# [Entries shown]
********

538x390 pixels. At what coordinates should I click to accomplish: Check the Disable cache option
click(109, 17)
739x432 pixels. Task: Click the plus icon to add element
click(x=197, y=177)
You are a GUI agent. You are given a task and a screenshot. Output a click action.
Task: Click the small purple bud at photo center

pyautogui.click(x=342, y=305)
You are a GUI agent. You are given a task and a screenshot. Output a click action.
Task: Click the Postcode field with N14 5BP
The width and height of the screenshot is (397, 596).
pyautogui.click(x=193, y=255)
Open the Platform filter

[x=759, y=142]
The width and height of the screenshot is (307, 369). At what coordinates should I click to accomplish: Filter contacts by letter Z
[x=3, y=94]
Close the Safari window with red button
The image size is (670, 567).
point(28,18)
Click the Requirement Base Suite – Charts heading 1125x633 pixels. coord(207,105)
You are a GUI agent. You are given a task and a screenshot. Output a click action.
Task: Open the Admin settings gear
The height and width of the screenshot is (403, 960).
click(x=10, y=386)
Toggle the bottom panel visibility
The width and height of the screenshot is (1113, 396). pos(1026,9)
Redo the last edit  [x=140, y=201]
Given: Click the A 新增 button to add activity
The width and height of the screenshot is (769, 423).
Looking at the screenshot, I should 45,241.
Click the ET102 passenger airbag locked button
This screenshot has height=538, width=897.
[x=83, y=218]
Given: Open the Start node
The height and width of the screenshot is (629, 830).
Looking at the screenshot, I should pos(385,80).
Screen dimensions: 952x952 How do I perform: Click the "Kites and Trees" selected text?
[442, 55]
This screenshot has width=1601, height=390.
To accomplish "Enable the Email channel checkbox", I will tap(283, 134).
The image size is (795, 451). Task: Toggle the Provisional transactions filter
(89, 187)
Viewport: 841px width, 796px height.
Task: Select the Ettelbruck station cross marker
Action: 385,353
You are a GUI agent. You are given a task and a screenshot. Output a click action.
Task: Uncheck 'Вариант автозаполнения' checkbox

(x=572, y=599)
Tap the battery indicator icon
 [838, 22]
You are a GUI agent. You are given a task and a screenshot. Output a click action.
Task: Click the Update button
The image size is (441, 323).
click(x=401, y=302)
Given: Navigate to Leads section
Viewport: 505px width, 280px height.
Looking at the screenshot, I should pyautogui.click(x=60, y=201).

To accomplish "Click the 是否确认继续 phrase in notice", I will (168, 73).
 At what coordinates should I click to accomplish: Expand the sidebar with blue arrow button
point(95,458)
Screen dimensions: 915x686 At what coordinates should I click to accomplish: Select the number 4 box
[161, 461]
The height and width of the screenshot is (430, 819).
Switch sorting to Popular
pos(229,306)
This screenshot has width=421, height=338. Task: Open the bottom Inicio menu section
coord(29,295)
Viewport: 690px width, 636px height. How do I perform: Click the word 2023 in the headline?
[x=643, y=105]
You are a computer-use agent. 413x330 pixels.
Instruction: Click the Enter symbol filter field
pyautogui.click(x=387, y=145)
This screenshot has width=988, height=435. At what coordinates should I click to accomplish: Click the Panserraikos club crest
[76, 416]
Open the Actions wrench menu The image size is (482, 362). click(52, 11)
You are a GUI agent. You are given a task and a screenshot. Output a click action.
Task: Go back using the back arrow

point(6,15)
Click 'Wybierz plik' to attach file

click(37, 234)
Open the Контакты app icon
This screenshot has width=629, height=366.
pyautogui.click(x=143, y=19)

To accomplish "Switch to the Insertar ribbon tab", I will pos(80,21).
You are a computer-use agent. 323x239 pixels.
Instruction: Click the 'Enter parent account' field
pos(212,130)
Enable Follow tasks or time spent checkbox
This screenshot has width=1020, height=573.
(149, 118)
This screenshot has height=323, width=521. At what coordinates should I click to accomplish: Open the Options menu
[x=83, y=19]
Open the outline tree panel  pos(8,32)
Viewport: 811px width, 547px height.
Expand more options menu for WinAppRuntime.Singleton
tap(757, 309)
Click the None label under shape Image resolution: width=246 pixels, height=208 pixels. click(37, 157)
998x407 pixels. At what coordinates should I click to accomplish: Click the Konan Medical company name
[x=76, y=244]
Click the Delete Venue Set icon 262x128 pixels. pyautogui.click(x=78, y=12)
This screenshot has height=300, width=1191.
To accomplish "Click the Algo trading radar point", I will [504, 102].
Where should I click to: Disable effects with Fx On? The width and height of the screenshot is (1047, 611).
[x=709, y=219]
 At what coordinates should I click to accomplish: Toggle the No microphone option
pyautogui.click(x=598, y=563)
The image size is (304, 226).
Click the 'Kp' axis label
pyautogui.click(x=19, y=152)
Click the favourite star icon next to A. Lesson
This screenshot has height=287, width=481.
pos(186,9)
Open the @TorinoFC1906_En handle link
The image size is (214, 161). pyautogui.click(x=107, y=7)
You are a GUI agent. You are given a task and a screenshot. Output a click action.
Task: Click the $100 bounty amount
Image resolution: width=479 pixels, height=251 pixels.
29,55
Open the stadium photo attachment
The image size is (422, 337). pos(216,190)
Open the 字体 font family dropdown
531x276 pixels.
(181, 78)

********

What lines in the data above carry "will"? Return them all.

# [Solution to this exercise]
To accomplish "Enable the Email channel checkbox", I will tap(283, 134).
To accomplish "Click the 是否确认继续 phrase in notice", I will (168, 73).
To accomplish "Switch to the Insertar ribbon tab", I will pos(80,21).
To accomplish "Click the Algo trading radar point", I will [504, 102].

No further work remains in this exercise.